We need to prove that there exists some r' >0 s.t. B(r',x) is contained in int(F). How can we prove this?

Any help is greatly appreciated!

Originally Posted by kingwinner

Let (X,d) be a metric space and let F be a subset of X. B(r,x) is the open ball of radius r about x.
Definition: The interior of F, int(F), is the set of all x E F such that there is an r > 0 such that B(r,x) is contained in F.
Definition: Let D be a subset of X. By definition, D is open iff for all a E D, there exists r>0 such that B(r,a) is contained in D.

Using these definitions, prove that int(F) is an open set.

============================

Attempt:
Let x E int(F), then there exists r>0 such that B(r,x) is contained in F.
We need to prove that there exists some r' >0 s.t. B(r',x) is contained in int(F). How can we prove this?

Any help is greatly appreciated!

As a very brief hint, try taking r' = r/2 and using the triangle inequality.

Originally Posted by kingwinner

Let (X,d) be a metric space and let F be a subset of X. B(r,x) is the open ball of radius r about x.
Definition: The interior of F, int(F), is the set of all x E F such that there is an r > 0 such that B(r,x) is contained in F.
Definition: Let D be a subset of X. By definition, D is open iff for all a E D, there exists r>0 such that B(r,a) is contained in D.

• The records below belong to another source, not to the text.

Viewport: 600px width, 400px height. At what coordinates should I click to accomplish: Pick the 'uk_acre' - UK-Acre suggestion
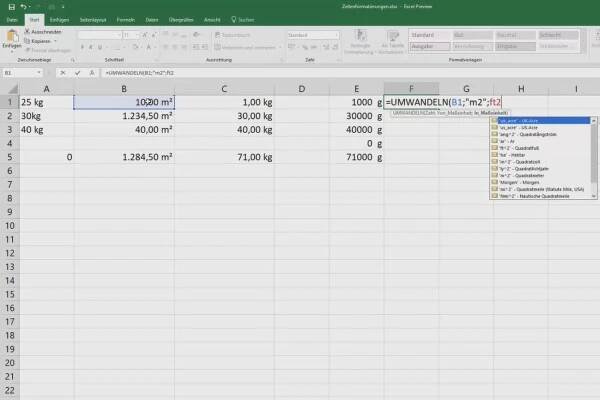(x=530, y=119)
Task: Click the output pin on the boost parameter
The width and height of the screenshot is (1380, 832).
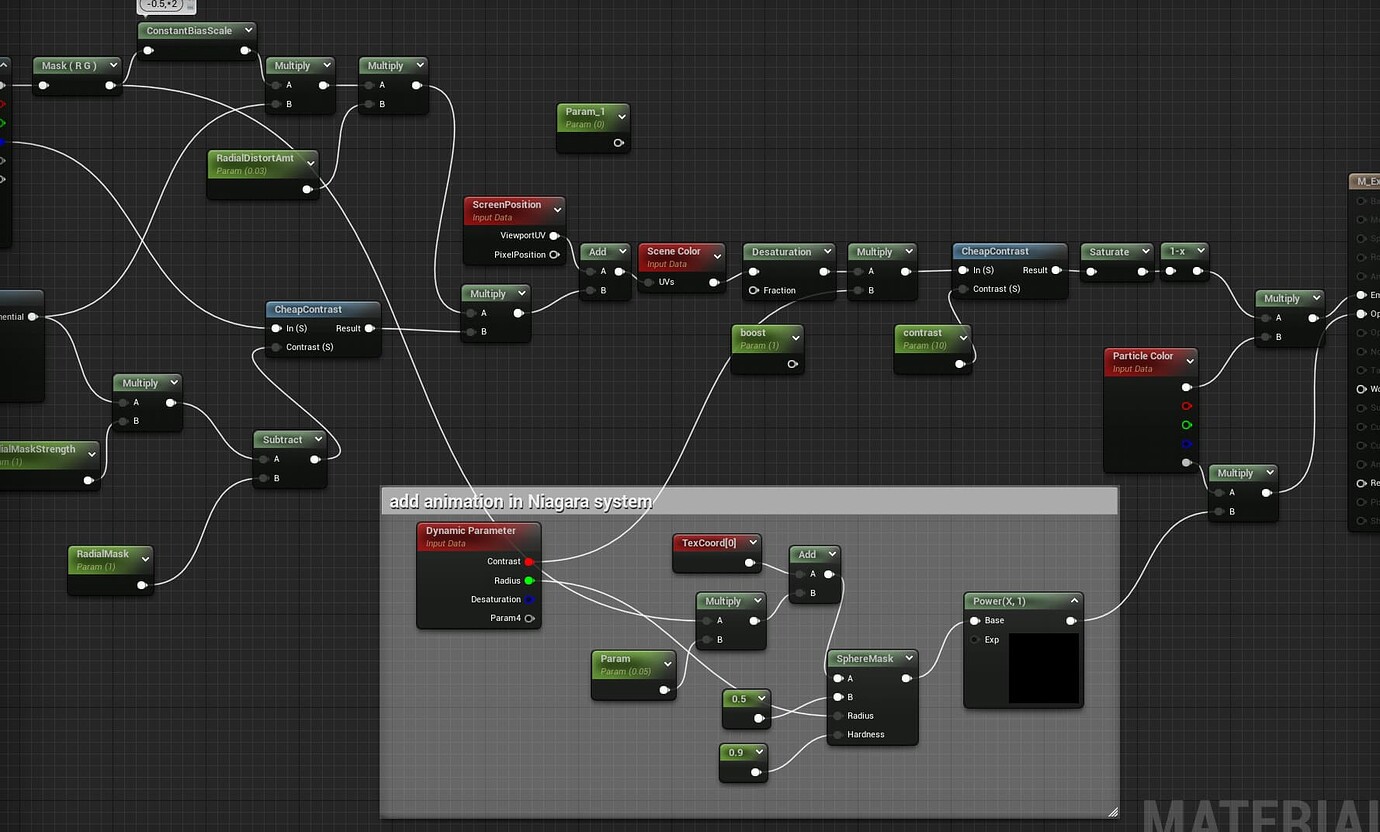Action: pos(792,364)
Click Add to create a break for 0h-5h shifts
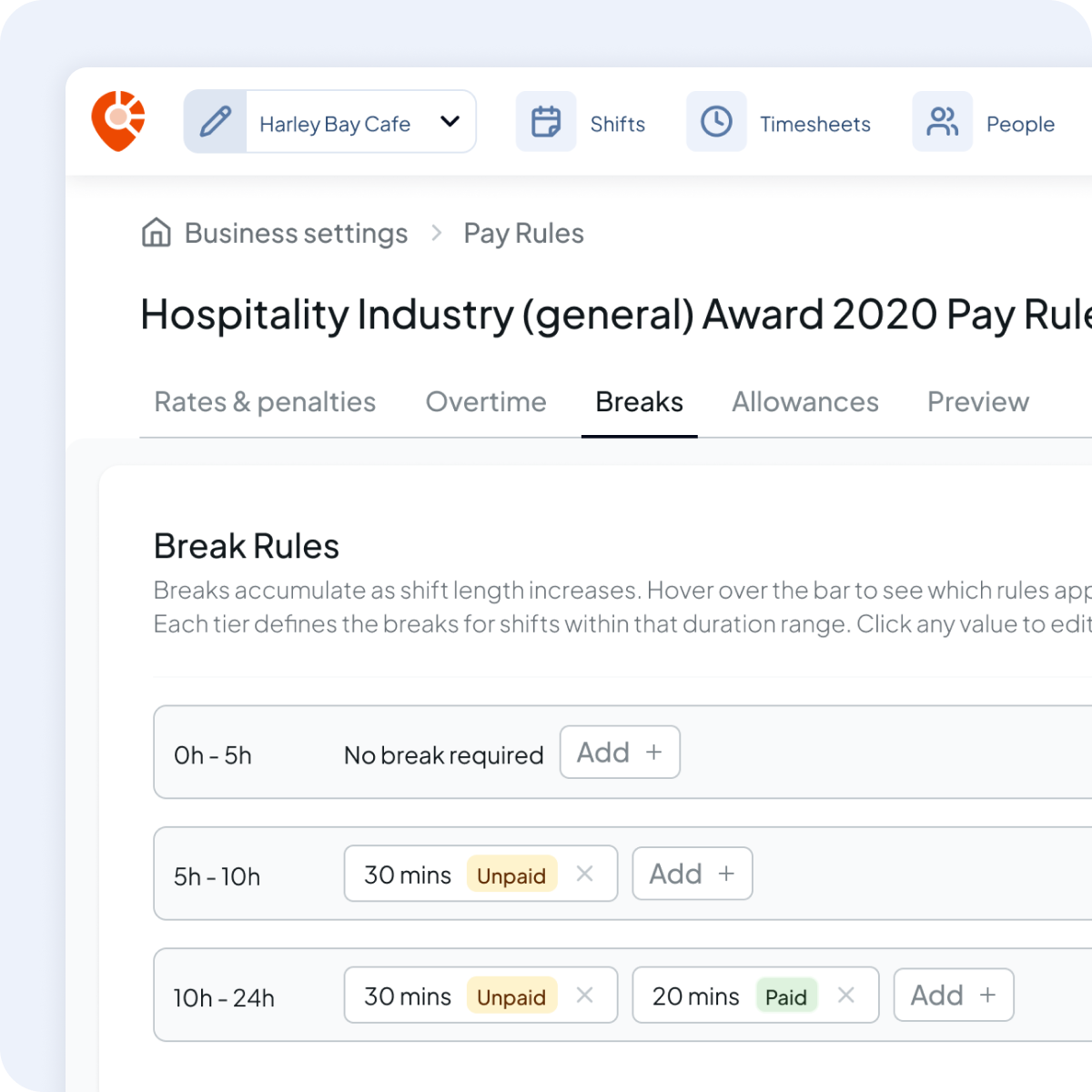Image resolution: width=1092 pixels, height=1092 pixels. [x=620, y=752]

Using these definitions, prove that int(F) is an open set.

============================

Attempt:
Let x E int(F), then there exists r>0 such that B(r,x) is contained in F.
We need to prove that there exists some r' >0 s.t. B(r',x) is contained in int(F). How can we prove this?

Any help is greatly appreciated!

That is a strange definition for the interior. The way that I have most often seen it defined as is the union of all open subsets of the set.

Originally Posted by Opalg

As a very brief hint, try taking r' = r/2 and using the triangle inequality.

So you mean B(r/2,x) is contained in int(F)? How can we prove this? What is the intermediate point in the triangle inequality?

thanks.

Originally Posted by kingwinner

So you mean B(r/2,x) is contained in int(F)? How can we prove this? What is the intermediate point in the triangle inequality?

If $\displaystyle y\in B(r/2,x)$ then $\displaystyle B(r/2,y)\subseteq B(r,x)\subseteq F$, because $\displaystyle d(z,y)<r/2$ and $\displaystyle d(y,x)<r/2$ together imply that $\displaystyle d(z,x)<r$, by the triangle inequality. Therefore $\displaystyle B(r/2,x)\subseteq \text{int}(F)$.